If you have a fleet of printers, you may have seen HP, Xerox and most manufacturers offer some sort of Universal Print Driver. Have you wondered why? Or when to use it?

We have been helping companies manage and maintain their printer fleets, and this is a question we hear pretty often. When should I use a PCL driver? What about Postscript? What about a Universal Driver?

We will cover why you might want to consider a Universal Print Driver, and when it might be better to stick with device-specific drivers for your company.

Universal Print Drivers – Why They Exist

When we are speaking of a Universal Print Driver, like the HP UPD or Xerox Universal Print Driver, what you want to realize was these were made to help IT manage the fleet with more ease. If a computer uses a UPD rather than specific drivers for each and every printer, there are less drivers to manage, because IT can use the HP UPD rather than find four, five or 20 different drivers (one for each make and model.)

What you need to realize is that EVERY printer model has its own driver. This means there are more than 2,000 printers and copiers, and each has at least one specific driver and probably five drivers at a minimum (a couple for PCs, one for Mac, another for Unix, etc.) So if you look at that, there are at least 10,000 drivers for printers for current products.

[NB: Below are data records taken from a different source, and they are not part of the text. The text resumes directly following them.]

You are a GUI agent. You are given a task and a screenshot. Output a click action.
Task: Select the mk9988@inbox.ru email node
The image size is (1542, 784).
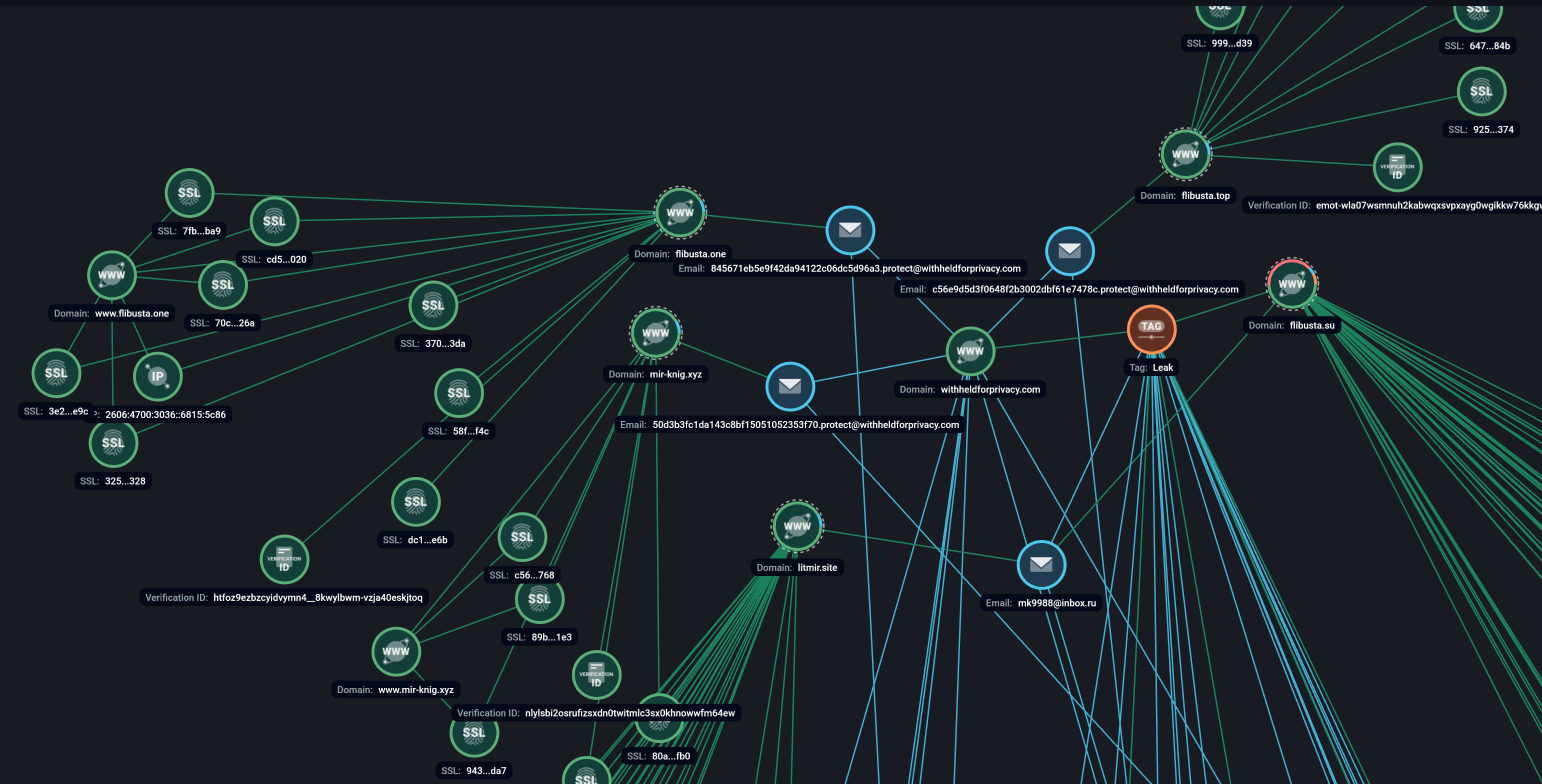coord(1041,565)
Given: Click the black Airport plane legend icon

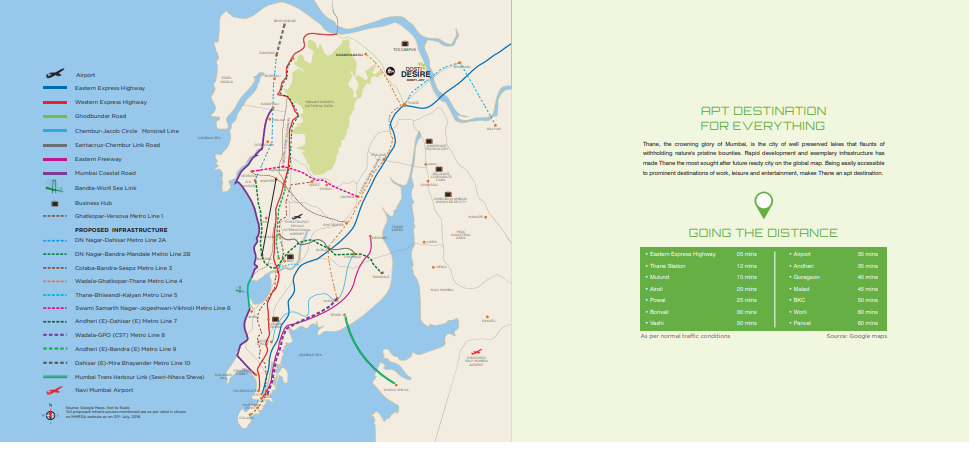Looking at the screenshot, I should (54, 74).
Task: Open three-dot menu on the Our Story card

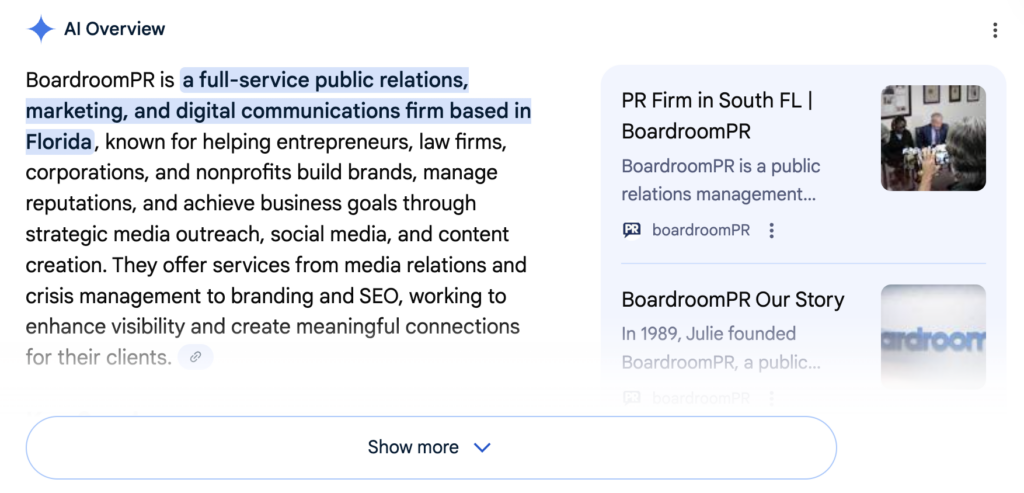Action: coord(771,397)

Now, if you go back to the past 10 years, that could balloon up to 50,000+ possible print drivers out there. Isn’t it far easier to just use one print driver than filtering 50,000? That is the problem trying to be solved by having a Universal Print Driver.

Universal Print Drivers – When They Don’t Make Sense

Sometimes, especially in the marketing kinds of applications, basic print isn’t good enough. The specific print drivers offer more color control (since they were made by the manufacturer who totally understands the engine and the limitations of the specific products.)

So, if you have a HP UPD and then you are printing on a Xerox Altalink C8130 copier, and you want to use features like PIN printing or color by words, (which is in the Xerox specific driver) you will no doubt lose such advanced functionality with the HP UPD.

How Do You Know What You’re Using?

When you are at the spot on the manufacturer’s website for a driver download, it will specifically tell you what kind of driver you are getting. If it says PCL or Postscript for that model, then no, that is not the UPD. A UPD will say it is universal as you are doing the download, and assuming you didn’t change its name when it installed, the computer will have the printer listed and supported by the UPD.

This is normally pretty simple to determine. Of course, you could always just delete and re-install the driver. If your IT department requires you to download the print driver off of their Windows server, then you should ask them what type of print driver it is. There is a universal print driver for most platforms. There is one for PCs, Macs, Citrix, Universal Printer, etc.

If you are unsure, you can always speak to your technical support representative. We can help you get the easy printer driver installed. You will just want to be sure whomever it is installed for only needs the basic print driver features.

We recommend a single driver when possible. Just be aware as you deploy a single driver, there will be users who tell you that the driver doesn’t work, because it lacks a special feature of the driver they used to use. We would guess that a UPD will work for 85% of your staff, but that 15% will need the specific print drivers to be effective in their jobs.